Required actions.
(1) Answer these about the editorial on Colorado's House Bill 1010, one line each:
(a) Who signed the bill?
(b) Which two essentials does it name as examples?
(c) How much has Colorado's older price gouging law been used?
(2) Write the next few paragraphs of the editorial on Colorado's price gouging bill, starting after its last sentence.

Text section.

:::

EDITORIAL: Another price control for the sake of faux compassion
Gov. Jared Polis recently signed House Bill 1010, aimed at curbing what sponsors call “price gouging” during emergencies. Advocates frame the law as against corporate greed, but this is a solution in search of a problem for the sake of populist optics.
Sen. Mike Weissman, D-Aurora, alongside Reps. Yara Zokaie, D-Fort Collins, and Kyle Brown, D-Louisville, championed the measure, claiming it protects consumers from bad actors exploiting disasters to inflate prices on essentials such as groceries and diapers.
The rhetoric is compelling, but the premise is flawed. The notion of rampant merchant “price gouging” during crises is a myth that misunderstands basic economics and risks harming the very people it claims to help.
Colorado has a price gouging law, enacted years ago, that has scarcely been used. If profiteering were as pervasive as portrayed, prosecutions would be rampant. Price increases during emergencies are seldom the result of greed — a scourge that kills most greedy businesses — but of necessity.

:::

Extracted information.
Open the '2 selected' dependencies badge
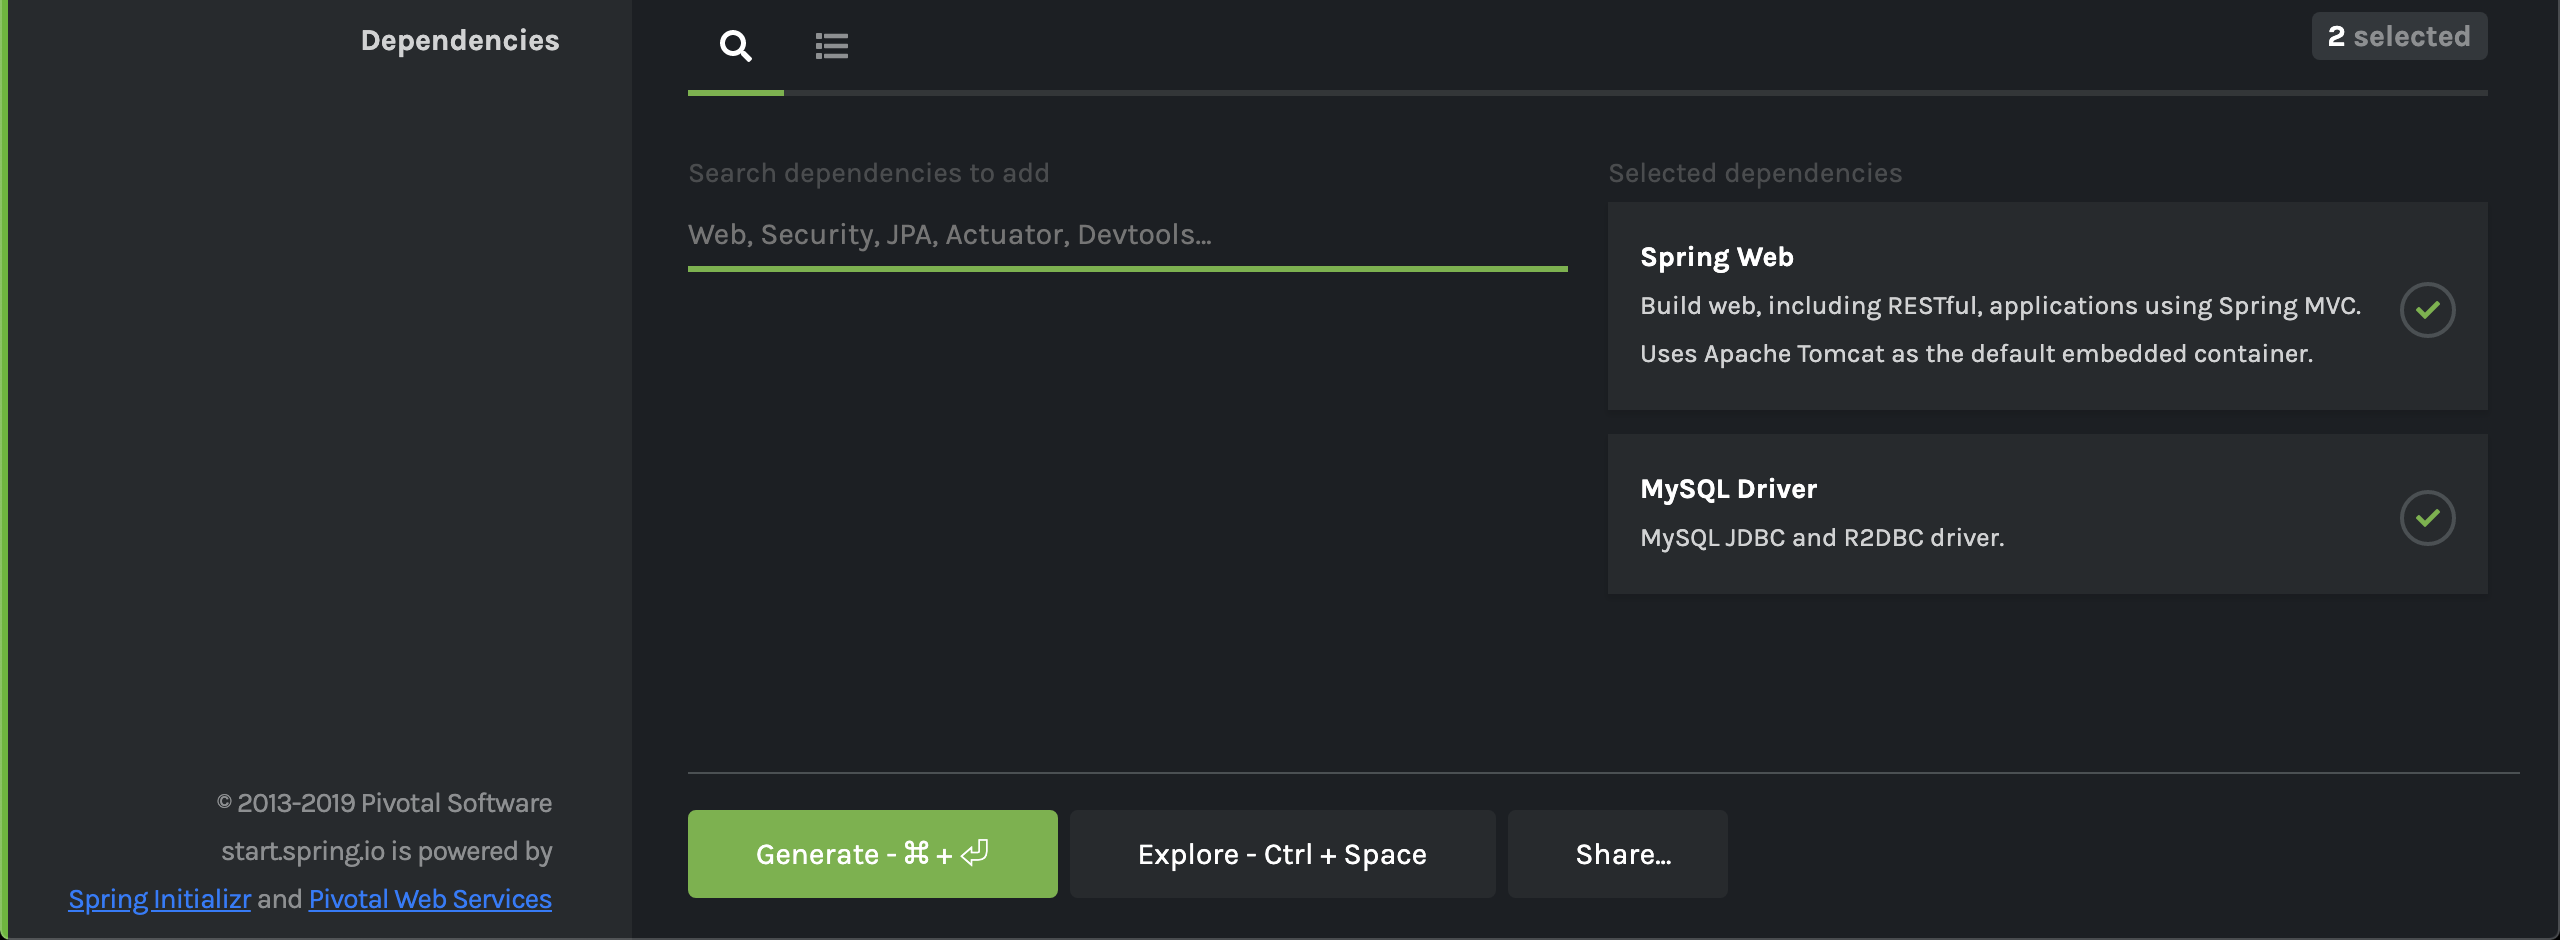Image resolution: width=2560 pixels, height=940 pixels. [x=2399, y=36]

:::

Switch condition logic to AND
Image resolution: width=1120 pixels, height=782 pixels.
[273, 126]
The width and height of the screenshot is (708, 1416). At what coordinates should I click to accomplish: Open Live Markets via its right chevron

:::

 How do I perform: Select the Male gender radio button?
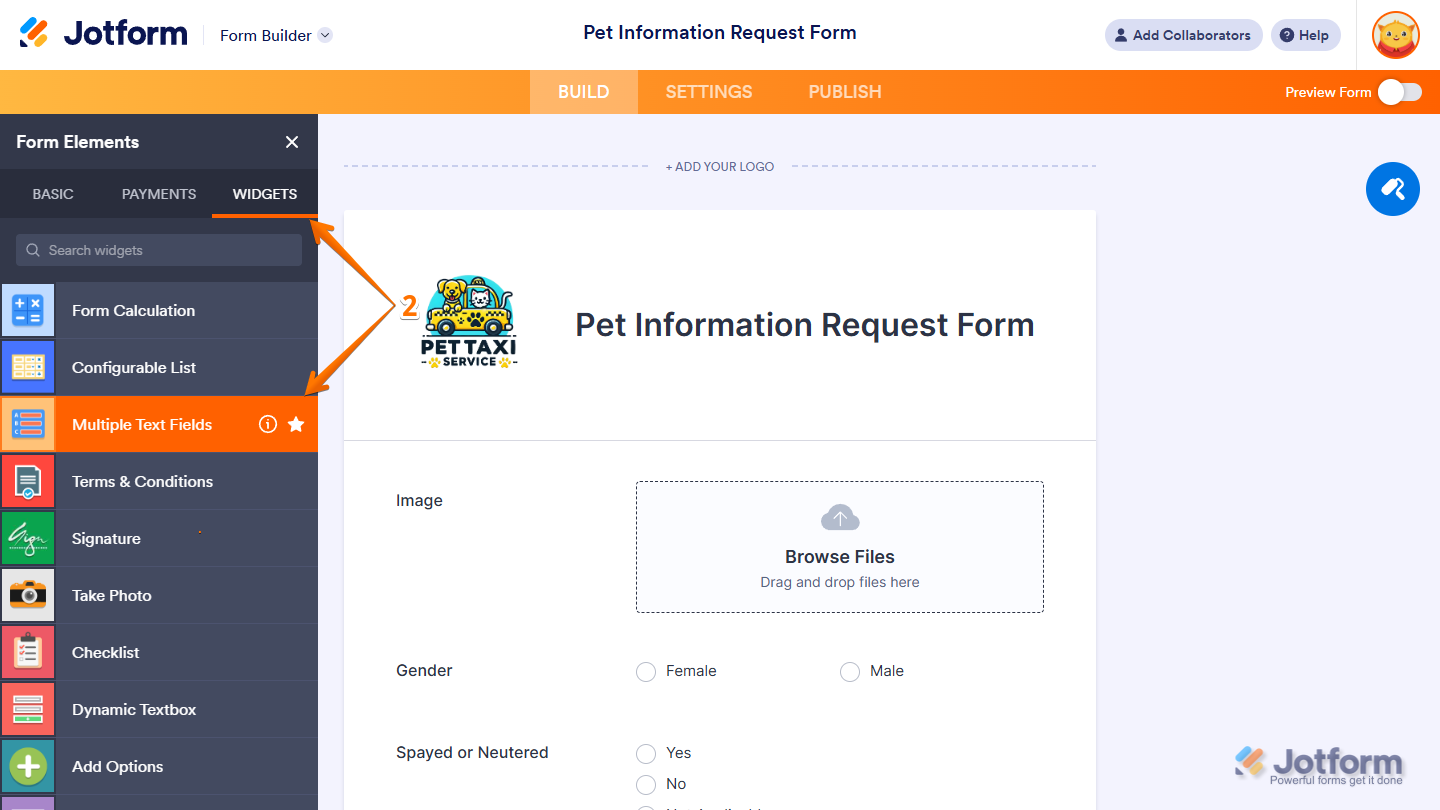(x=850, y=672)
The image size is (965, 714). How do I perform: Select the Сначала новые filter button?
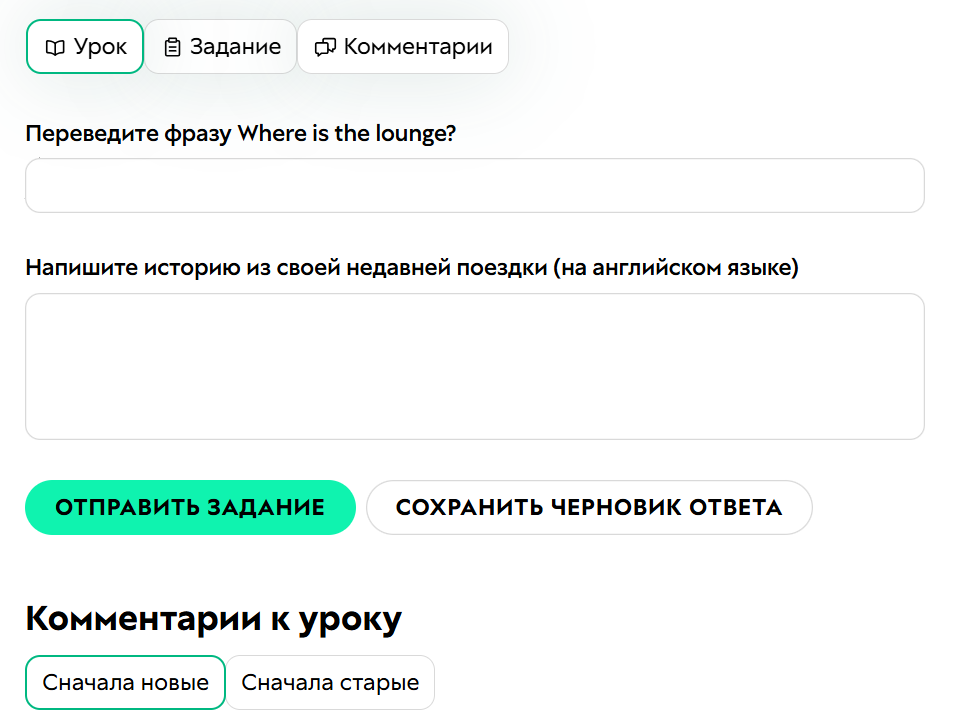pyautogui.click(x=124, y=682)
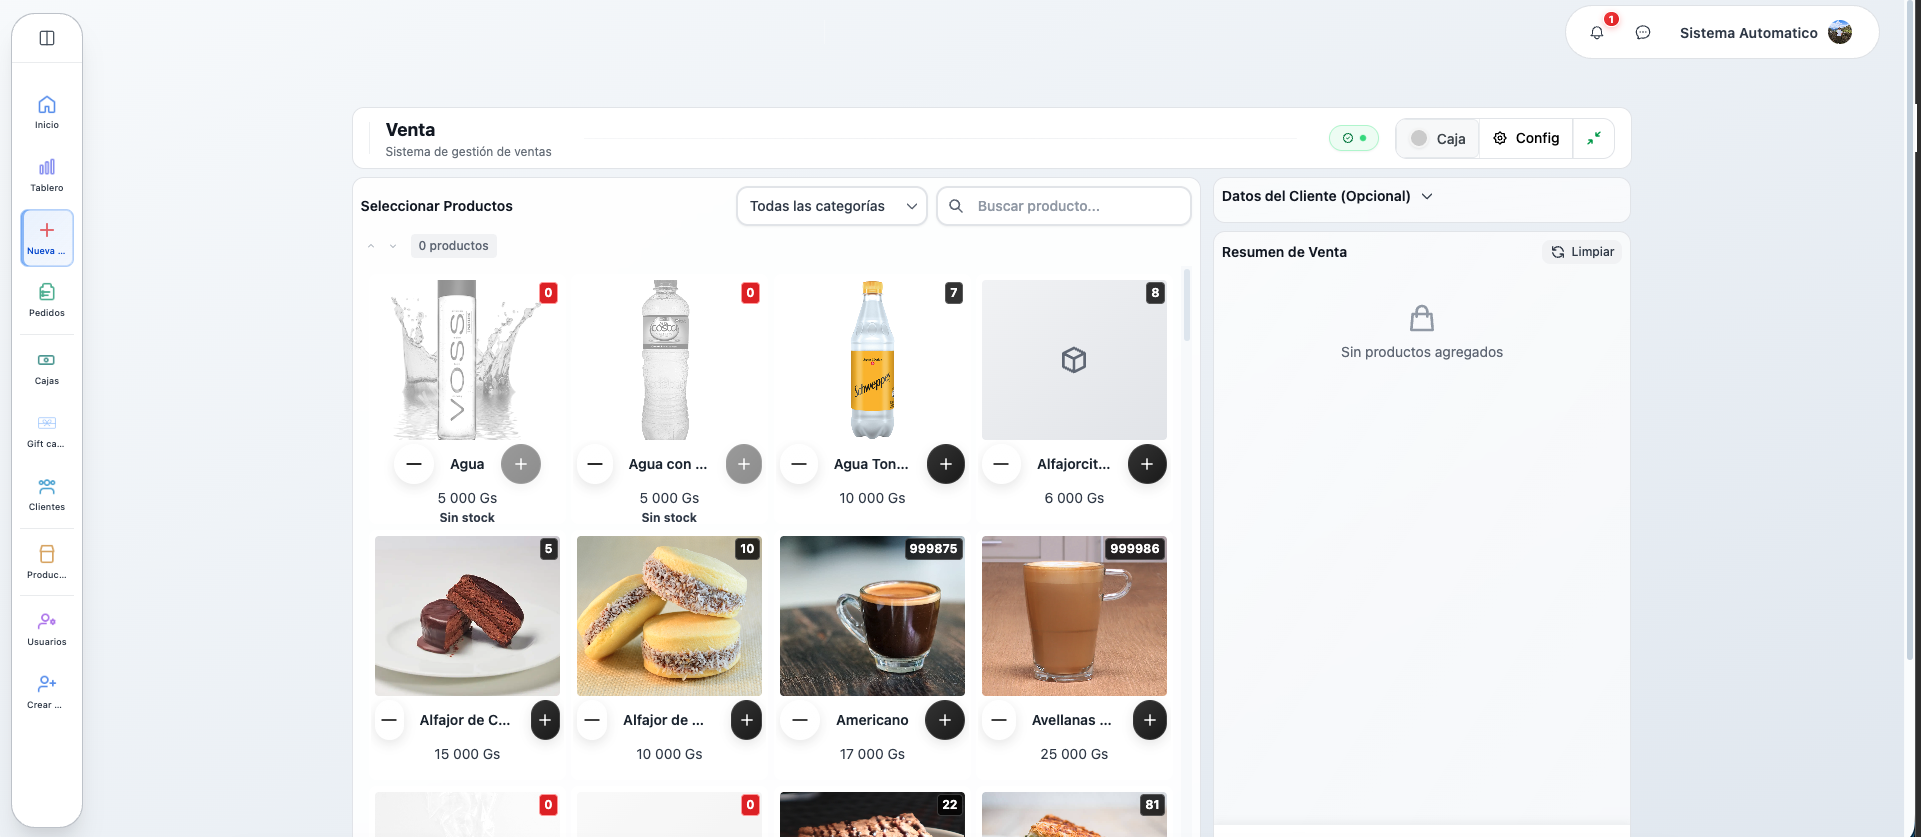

:::

Per-task outputs.
(1)
(a) Gov. Jared Polis
(b) Groceries and diapers
(c) It has scarcely been used.

(2)
When supply chains falter — during wildfires, floods, blizzards or pandemics — goods become scarce. Prices are always controlled by supply and demand, regardless of a business leader’s intentions.
Price fluctuations serve as a critical mechanism for rationing limited resources. They discourage hoarding, ensuring that a few don’t clear shelves, leaving others empty-handed. A $30 pack of diapers might sting, but it is better than no diapers.
This is not gouging, but fundamental economics at work. Scarcity raises prices, prompting consumers to buy only what they need and enabling merchants to restock. Without this flexibility, stores could sell out instantly and leave customers stranded.
A street merchant might settle for selling umbrellas at a 1% profit during a drought, then sell the same product for a 10% profit when rain pours down and customers rush her booth.
Consider a rural grocer during a snowstorm. If she can’t raise prices to reflect the cost of limited stock and no imminent means of restocking, the merchant could go broke. Fixed prices in a crisis can bankrupt small businesses, reducing access to goods when they are needed most. The alternative of empty shelves helps no one.
The additional price gouging law — in the sixth-most regulated state — is nothing other than a price control. History shows that price controls always cause scarcity. It is why we had “no gas” signs on gas stations when President Richard Nixon capped the price of crude in the 1970s, saying fuel was too important to subject to market forces. It turned out those forces were essential to supply.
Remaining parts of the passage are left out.